Paradoxically, the most vocal patriots almost invariably have a long list of grievances against their country, either because they liked it better the way it was or because they do not like the direction it is going. Yet you can be sure that they will be the first to impugn the patriotism of people with a different set of grievances. But people have political allegiances precisely because their love of country is not conditional, because there are things they wish to change or wish to defend against change.


All this stems from the fact that most people in most countries do not have a shared vision of what their country means: they don't agree about what happened in the past and don't agree about the way things ought to be today. And may it always be so, for wherever there has been consensus, or the illusion of consensus, there has been totalitarianism. Citizens of liberal democracies are safer precisely because it's harder for any one group to impose a consensus on all the others.
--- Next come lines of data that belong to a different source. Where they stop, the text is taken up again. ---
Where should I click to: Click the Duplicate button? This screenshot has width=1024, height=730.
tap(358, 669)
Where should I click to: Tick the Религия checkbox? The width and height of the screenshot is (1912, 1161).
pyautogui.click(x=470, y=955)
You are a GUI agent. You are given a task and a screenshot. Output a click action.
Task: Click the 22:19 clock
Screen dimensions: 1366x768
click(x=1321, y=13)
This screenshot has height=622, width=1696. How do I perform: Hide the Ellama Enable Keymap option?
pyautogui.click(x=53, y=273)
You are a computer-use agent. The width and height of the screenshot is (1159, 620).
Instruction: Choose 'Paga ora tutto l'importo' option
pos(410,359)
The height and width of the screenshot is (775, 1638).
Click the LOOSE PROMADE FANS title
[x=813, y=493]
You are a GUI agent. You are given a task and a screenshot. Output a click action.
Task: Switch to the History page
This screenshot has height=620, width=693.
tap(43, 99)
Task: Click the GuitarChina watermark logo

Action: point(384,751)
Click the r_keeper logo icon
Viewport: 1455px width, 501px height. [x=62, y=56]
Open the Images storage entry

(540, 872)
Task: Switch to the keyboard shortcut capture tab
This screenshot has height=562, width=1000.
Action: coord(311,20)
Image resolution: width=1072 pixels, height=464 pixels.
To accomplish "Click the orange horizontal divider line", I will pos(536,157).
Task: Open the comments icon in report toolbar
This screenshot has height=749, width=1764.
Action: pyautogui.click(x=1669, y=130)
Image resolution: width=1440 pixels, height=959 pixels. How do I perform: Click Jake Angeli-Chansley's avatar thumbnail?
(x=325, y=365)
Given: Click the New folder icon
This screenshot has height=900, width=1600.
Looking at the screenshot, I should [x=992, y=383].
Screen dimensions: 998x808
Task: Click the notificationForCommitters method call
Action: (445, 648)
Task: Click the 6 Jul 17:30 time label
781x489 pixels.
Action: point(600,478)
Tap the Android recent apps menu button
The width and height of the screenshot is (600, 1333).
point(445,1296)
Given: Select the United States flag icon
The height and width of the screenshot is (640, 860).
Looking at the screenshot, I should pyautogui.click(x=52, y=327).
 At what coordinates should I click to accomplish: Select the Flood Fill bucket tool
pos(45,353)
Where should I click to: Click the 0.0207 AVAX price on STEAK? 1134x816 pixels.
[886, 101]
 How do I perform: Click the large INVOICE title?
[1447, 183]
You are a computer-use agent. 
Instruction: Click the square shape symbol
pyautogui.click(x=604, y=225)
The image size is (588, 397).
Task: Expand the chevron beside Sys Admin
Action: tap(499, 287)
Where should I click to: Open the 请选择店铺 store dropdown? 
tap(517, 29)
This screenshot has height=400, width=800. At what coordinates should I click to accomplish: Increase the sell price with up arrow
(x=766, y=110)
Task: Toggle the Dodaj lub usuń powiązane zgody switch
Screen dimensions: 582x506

One consequence of a tolerant society is that it admits to the political arena people who cannot abide the very freedom that it grants them. I write this column on the eve of the 141st birthday of my country, near the downtown of one of the most multicultural cities in the world, on the very day of the Pride parade. I admit that this city — clean, safe, exciting, multicultural — is the source of great national pride for me, but I do not delude myself that amongst whole legions of Canadian "patriots" such things as multiculturalism and a tolerance for diversity are held to be destroying our country. I think that they are wrong, but I agree with them on one point: our freedoms must not be a suicide pact with people who would use them against us.


Almost exactly two years ago, I had a brief discussion with a student who was distributing pamphlets on the U of T campus while the Pride celebrations were ongoing, just a few blocks away. Suffice to say that his pamphlets were suffused with passages about the vengeance that will one day be visited by God (that is, his god) upon the very people who were then participating in — or indeed supporting — the celebrations. I asked him if he would eventually like to see Canadian laws rewritten based on a strict observance of the proscriptions set out in his particular holy text. His answer was an unequivocal "yes", and he went on to say that he had no doubt that that would eventually occur. I then asked if, under such circumstances, I'd be permitted not to practice his religion. He clarified that those currently not practicing his faith were hell-bound anyway, and then told me emphatically that his religion would be the compulsory in the Canada he envisioned.


So let us be clear, readers: that person as good as threatened me, and he threatened you, too. But amongst my liberal and left-leaning colleagues (and take note, my American friends: those two positions are categorically not the same) there are those who would, in the name of tolerance, defend his right to threaten us without the possibility of rebuttal. I insist upon the right of anyone to peaceably express his views - but I absolutely insist upon a right to criticize those views in return, regardless of their source, even if they stem from a sincerely held religious conviction. You cannot claim to adjudicate on all matters of truth and morality and then demand immunity from criticism in return.


I love my country, and for many reasons, the foremost of which is the fact that my love for Canada is a choice that I can freely make. I am very glad to have had, in my youth, some brave teachers who taught me that patriotism must be voluntary or else not be at all. I carry that love in my heart and in my mind - I do not need superficial totems such as flags and lapel pins and a frankly insipid national anthem in order to profess it. And I will, moreover, defend my country against those who would cynically exploit its commitment to justice and tolerance to create an unjust and intolerant society.